Top of Data for analysis

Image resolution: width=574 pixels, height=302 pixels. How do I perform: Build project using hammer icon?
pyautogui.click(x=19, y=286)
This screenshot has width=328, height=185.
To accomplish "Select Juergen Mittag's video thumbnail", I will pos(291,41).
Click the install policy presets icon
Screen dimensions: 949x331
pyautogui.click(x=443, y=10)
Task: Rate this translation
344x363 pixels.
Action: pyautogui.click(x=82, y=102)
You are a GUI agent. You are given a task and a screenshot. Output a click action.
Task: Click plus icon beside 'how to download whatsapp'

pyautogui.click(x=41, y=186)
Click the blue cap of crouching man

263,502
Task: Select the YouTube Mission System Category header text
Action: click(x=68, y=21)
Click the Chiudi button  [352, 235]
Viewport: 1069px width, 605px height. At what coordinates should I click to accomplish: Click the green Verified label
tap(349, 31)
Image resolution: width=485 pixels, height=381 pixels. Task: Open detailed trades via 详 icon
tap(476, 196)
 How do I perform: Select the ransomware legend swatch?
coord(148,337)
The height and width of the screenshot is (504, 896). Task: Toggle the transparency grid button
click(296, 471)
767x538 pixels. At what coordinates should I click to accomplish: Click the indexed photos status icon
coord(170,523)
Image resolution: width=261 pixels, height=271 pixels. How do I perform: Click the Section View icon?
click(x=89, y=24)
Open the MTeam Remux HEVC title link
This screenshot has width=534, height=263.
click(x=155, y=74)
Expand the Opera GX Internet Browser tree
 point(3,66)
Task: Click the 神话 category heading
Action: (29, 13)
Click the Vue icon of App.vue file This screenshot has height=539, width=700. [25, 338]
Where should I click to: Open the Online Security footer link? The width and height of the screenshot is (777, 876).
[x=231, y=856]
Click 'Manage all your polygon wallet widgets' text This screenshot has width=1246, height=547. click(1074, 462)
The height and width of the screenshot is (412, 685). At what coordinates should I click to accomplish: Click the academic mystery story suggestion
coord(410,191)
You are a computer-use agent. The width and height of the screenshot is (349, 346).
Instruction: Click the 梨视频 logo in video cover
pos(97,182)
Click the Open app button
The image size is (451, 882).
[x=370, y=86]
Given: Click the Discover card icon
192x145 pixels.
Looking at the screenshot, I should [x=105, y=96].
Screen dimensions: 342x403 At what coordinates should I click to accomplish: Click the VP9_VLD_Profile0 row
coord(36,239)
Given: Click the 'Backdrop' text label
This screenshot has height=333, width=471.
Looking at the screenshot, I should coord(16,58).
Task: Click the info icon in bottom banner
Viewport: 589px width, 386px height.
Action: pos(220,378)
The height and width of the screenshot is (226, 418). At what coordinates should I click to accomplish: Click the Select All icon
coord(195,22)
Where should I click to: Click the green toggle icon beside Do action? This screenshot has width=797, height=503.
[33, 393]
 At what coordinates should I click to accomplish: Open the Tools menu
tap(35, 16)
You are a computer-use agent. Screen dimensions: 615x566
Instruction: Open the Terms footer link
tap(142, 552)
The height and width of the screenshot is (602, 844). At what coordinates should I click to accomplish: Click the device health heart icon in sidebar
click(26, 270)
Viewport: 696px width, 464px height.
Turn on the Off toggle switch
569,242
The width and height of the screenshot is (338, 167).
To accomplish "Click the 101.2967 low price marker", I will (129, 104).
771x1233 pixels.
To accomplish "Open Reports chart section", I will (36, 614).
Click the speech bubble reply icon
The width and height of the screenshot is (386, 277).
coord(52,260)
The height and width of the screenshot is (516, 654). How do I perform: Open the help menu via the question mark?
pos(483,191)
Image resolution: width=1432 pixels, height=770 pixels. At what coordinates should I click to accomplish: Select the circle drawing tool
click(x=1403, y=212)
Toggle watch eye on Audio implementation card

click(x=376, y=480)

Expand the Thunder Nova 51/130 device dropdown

Bottom of Data for analysis

» **Your assignment**
Every record shown above should be given back exactly.

» **Result**
Image resolution: width=574 pixels, height=302 pixels. How do I perform: Build project using hammer icon?
pyautogui.click(x=19, y=286)
This screenshot has width=328, height=185.
To accomplish "Select Juergen Mittag's video thumbnail", I will pos(291,41).
Click the install policy presets icon
Screen dimensions: 949x331
pyautogui.click(x=443, y=10)
Task: Rate this translation
344x363 pixels.
Action: pyautogui.click(x=82, y=102)
You are a GUI agent. You are given a task and a screenshot. Output a click action.
Task: Click plus icon beside 'how to download whatsapp'

pyautogui.click(x=41, y=186)
Click the blue cap of crouching man

263,502
Task: Select the YouTube Mission System Category header text
Action: click(x=68, y=21)
Click the Chiudi button  [352, 235]
Viewport: 1069px width, 605px height. At what coordinates should I click to accomplish: Click the green Verified label
tap(349, 31)
Image resolution: width=485 pixels, height=381 pixels. Task: Open detailed trades via 详 icon
tap(476, 196)
 How do I perform: Select the ransomware legend swatch?
coord(148,337)
The height and width of the screenshot is (504, 896). Task: Toggle the transparency grid button
click(296, 471)
767x538 pixels. At what coordinates should I click to accomplish: Click the indexed photos status icon
coord(170,523)
Image resolution: width=261 pixels, height=271 pixels. How do I perform: Click the Section View icon?
click(x=89, y=24)
Open the MTeam Remux HEVC title link
This screenshot has width=534, height=263.
click(x=155, y=74)
Expand the Opera GX Internet Browser tree
 point(3,66)
Task: Click the 神话 category heading
Action: (29, 13)
Click the Vue icon of App.vue file This screenshot has height=539, width=700. [25, 338]
Where should I click to: Open the Online Security footer link? The width and height of the screenshot is (777, 876).
[x=231, y=856]
Click 'Manage all your polygon wallet widgets' text This screenshot has width=1246, height=547. click(1074, 462)
The height and width of the screenshot is (412, 685). At what coordinates should I click to accomplish: Click the academic mystery story suggestion
coord(410,191)
You are a computer-use agent. The width and height of the screenshot is (349, 346).
Instruction: Click the 梨视频 logo in video cover
pos(97,182)
Click the Open app button
The image size is (451, 882).
[x=370, y=86]
Given: Click the Discover card icon
192x145 pixels.
Looking at the screenshot, I should [x=105, y=96].
Screen dimensions: 342x403 At what coordinates should I click to accomplish: Click the VP9_VLD_Profile0 row
coord(36,239)
Given: Click the 'Backdrop' text label
This screenshot has height=333, width=471.
Looking at the screenshot, I should coord(16,58).
Task: Click the info icon in bottom banner
Viewport: 589px width, 386px height.
Action: pos(220,378)
The height and width of the screenshot is (226, 418). At what coordinates should I click to accomplish: Click the Select All icon
coord(195,22)
Where should I click to: Click the green toggle icon beside Do action? This screenshot has width=797, height=503.
[33, 393]
 At what coordinates should I click to accomplish: Open the Tools menu
tap(35, 16)
You are a computer-use agent. Screen dimensions: 615x566
Instruction: Open the Terms footer link
tap(142, 552)
The height and width of the screenshot is (602, 844). At what coordinates should I click to accomplish: Click the device health heart icon in sidebar
click(26, 270)
Viewport: 696px width, 464px height.
Turn on the Off toggle switch
569,242
The width and height of the screenshot is (338, 167).
To accomplish "Click the 101.2967 low price marker", I will (129, 104).
771x1233 pixels.
To accomplish "Open Reports chart section", I will (36, 614).
Click the speech bubble reply icon
The width and height of the screenshot is (386, 277).
coord(52,260)
The height and width of the screenshot is (516, 654). How do I perform: Open the help menu via the question mark?
pos(483,191)
Image resolution: width=1432 pixels, height=770 pixels. At what coordinates should I click to accomplish: Select the circle drawing tool
click(x=1403, y=212)
Toggle watch eye on Audio implementation card

click(x=376, y=480)

Expand the Thunder Nova 51/130 device dropdown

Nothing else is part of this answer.